From time to time, we may use interest rate swap agreements to manage the effect of interest rate changes on future income. These derivatives are used as hedges and are not used for speculative or trading purposes. Interest rate swaps are designated as a hedge of underlying future interest payments. These agreements involve the exchange of amounts based on variable interest rates and amounts based on a fixed interest rate over the life of the agreement without an exchange of the notional amount upon which the payments are based. The interest rate differential to be received or paid on the swaps is recognized over the lives of the swaps as an adjustment to interest expense. Gains and losses on terminations of interest rate swap agreements are deferred and recognized as an adjustment to interest expense over the remaining life of the underlying debt. In the event of the early retirement of a designated debt obligation, any realized or unrealized gain or loss from the swap would be recognized in income.
Foreign exchange risk—Our international operations expose us to foreign exchange risk.
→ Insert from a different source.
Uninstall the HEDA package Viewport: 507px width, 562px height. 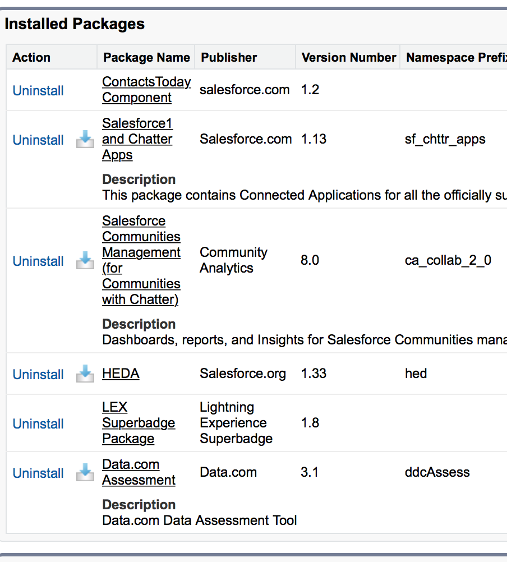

This risk is primarily associated with compensation costs denominated in currencies other than the U.S. dollar, which is our functional currency, and with purchases from foreign suppliers. We use a variety of techniques to minimize the exposure to foreign exchange risk, including customer contract payment terms and, from time to time, the use of foreign exchange derivative instruments.
Our primary foreign exchange risk management strategy involves structuring customer contracts to provide for payment in both U.S. dollars and local currency. The payment portion denominated in local currency is based on anticipated local currency requirements over the contract term. Due to various factors, including customer acceptance, local banking laws, other statutory requirements, local currency convertibility and the impact of inflation on local costs, actual foreign exchange needs may vary from those anticipated in the customer contracts, resulting in partial exposure to foreign exchange risk. Fluctuations in foreign currencies typically have not had a material impact on overall results. In situations where payments of local currency do not equal local currency requirements, we may use foreign exchange derivative instruments, specifically foreign exchange forward contracts, or spot purchases, to mitigate foreign currency risk. A foreign exchange forward contract obligates us to exchange predetermined amounts of specified foreign currencies at specified exchange rates on specified dates or to make an equivalent U.S. dollar payment equal to the value of such exchange.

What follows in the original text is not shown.